Edgar Allan Poe a écrit trois récits situés à Paris au début du XIXe siècle, « Double assassinat dans la rue morgue », « La Lettre volée » et « Le Mystère de Marie Roget », trois enquêtes ou énigmes qui mettent en scène Dupin, une sorte de Sherlock Holmes français. René Reouven a pris le parti de lier ces trois histoires, de les situer précisément d'un point de vue historique et d'en faire une affaire racontée par Aurore Dupin, baronne Dudevant, dite Georges Sand.
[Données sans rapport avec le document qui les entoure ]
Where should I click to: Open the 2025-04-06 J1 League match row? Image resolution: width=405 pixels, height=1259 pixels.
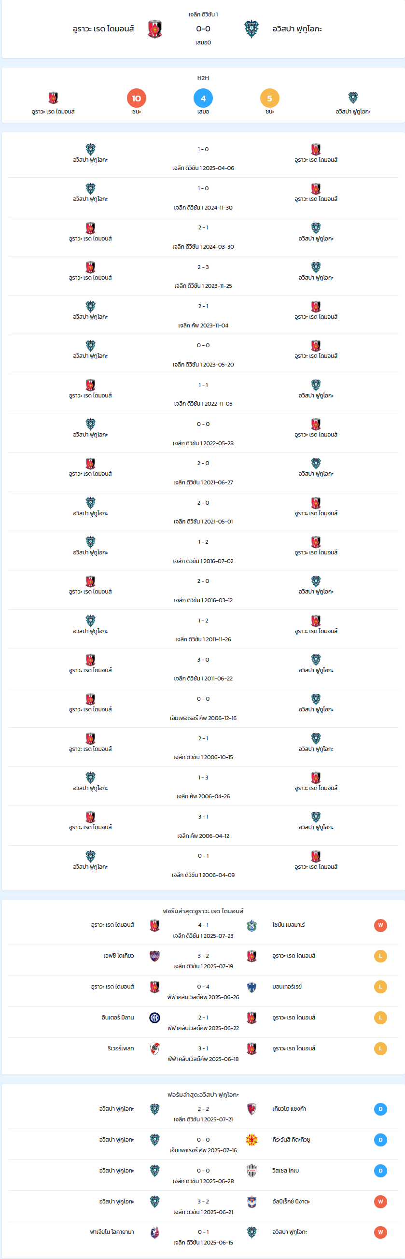coord(203,158)
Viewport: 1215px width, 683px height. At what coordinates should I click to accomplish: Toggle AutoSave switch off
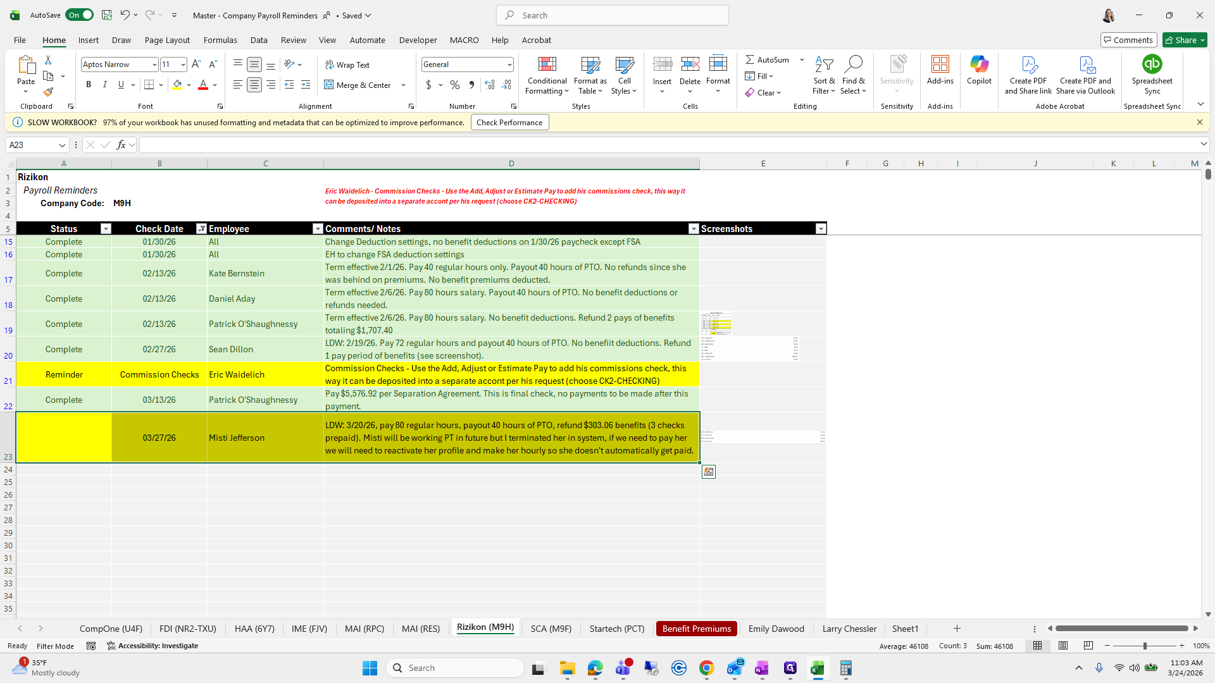pyautogui.click(x=79, y=15)
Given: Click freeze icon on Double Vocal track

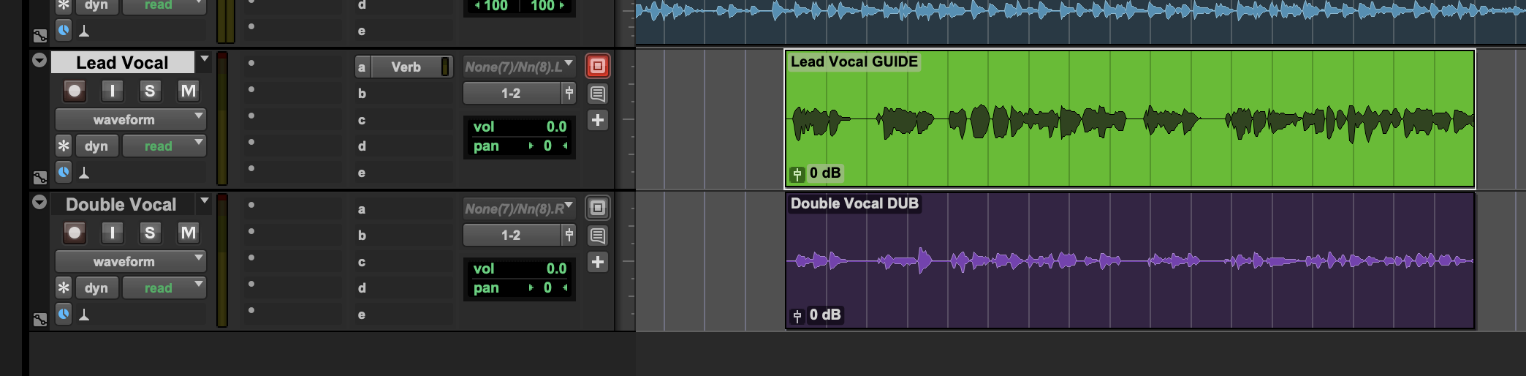Looking at the screenshot, I should tap(597, 208).
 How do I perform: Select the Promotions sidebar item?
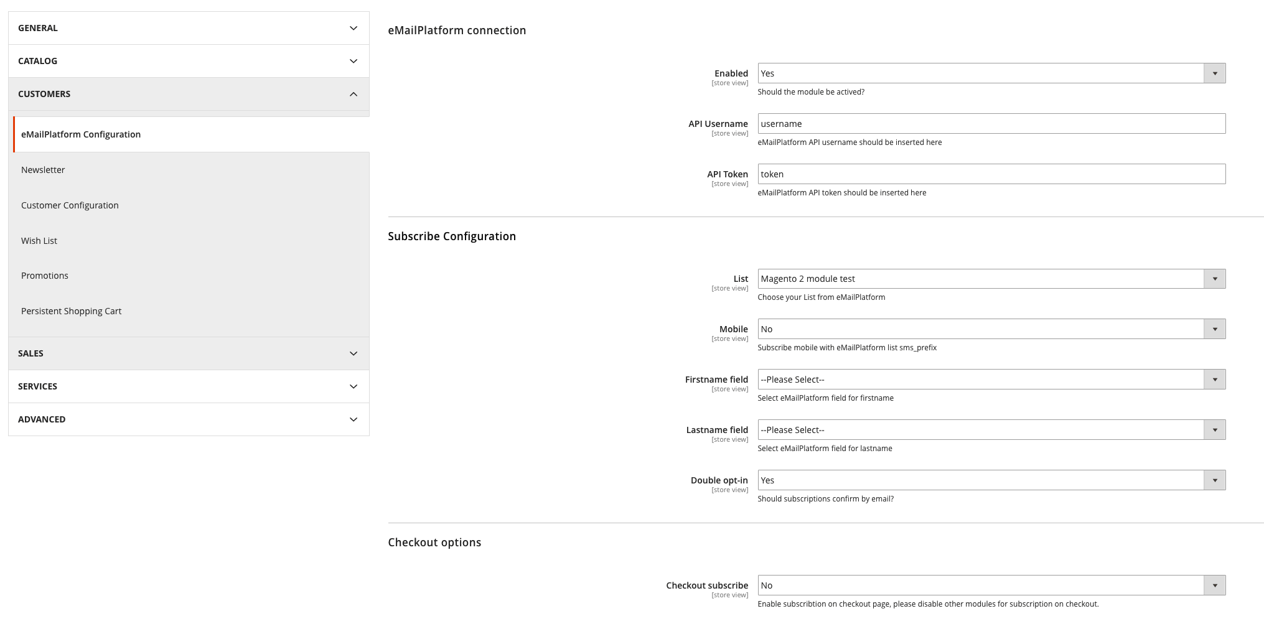pos(45,276)
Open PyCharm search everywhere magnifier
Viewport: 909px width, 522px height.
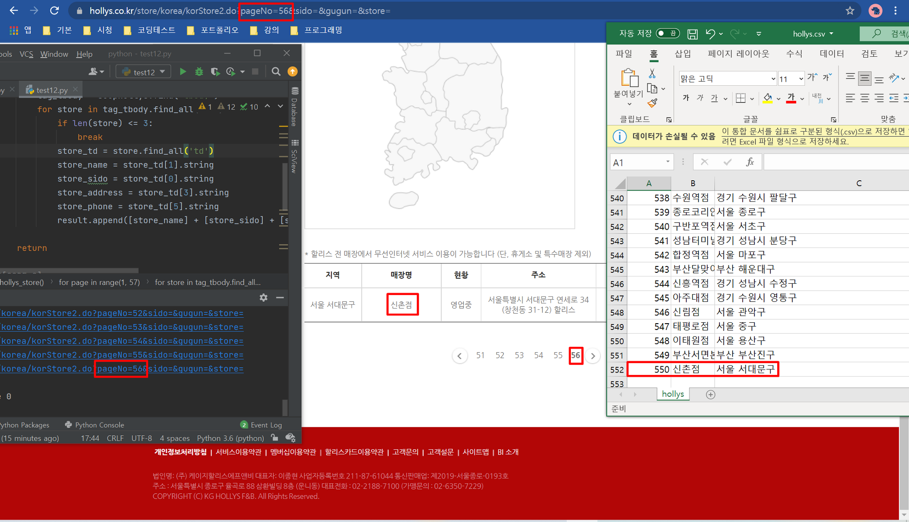pyautogui.click(x=276, y=72)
Cette Vérité sur la rue Morgue est un délice pour peu que l'on se souvienne parfaitement des trois nouvelles de Poe que l'éditeur Flammarion a eu la très bonne idée de placer en queue d'ouvrage — dans le cas contraire, relisez-les avant de plonger dans l'hommage. Avec une plume parfaite et des dialogues d'une maîtrise insolente, Reouven nous entraîne dans une mécanique d'une rare précision où l'on retrouve l'orang-outan de la rue Morgue, un rasoir qui sera bientôt couvert de sang, une lettre d'une grande importance, une femme morte ligotée et jetée dans un canal. Mais l'auteur des Grandes profondeurs va plus loin, il nous promène dans le Paris interlope du choléra, des voyous et de la vente de l'eau gérée par les « auvergnats ». Il nous entraîne à la rencontre d'un Vidocq qui n'est plus à la Sûreté, nous fait fréquenter Gérard de Nerval et Théophile Gautier, évoque Lamarck, Erasmus Darwin et Buffon. Au total, voici une Vérité sur la rue Morgue qui s'impose rien moins que comme le plus beau livre de Reouven depuis Voyage au centre du mystère (Denoël), où il mettait en scène Jules Verne.
Johan Heliot — qui lui aussi s'est bien amusé avec les personnages de Jules Verne et de Vidocq — a un père spirituel ; il serait amusant que les deux écrivains se rencontrent autour d'un verre d'absinthe pour parler de ces temps merveilleux où l'on « chassait le dragon » dans les fumeries des grandes capitales européennes.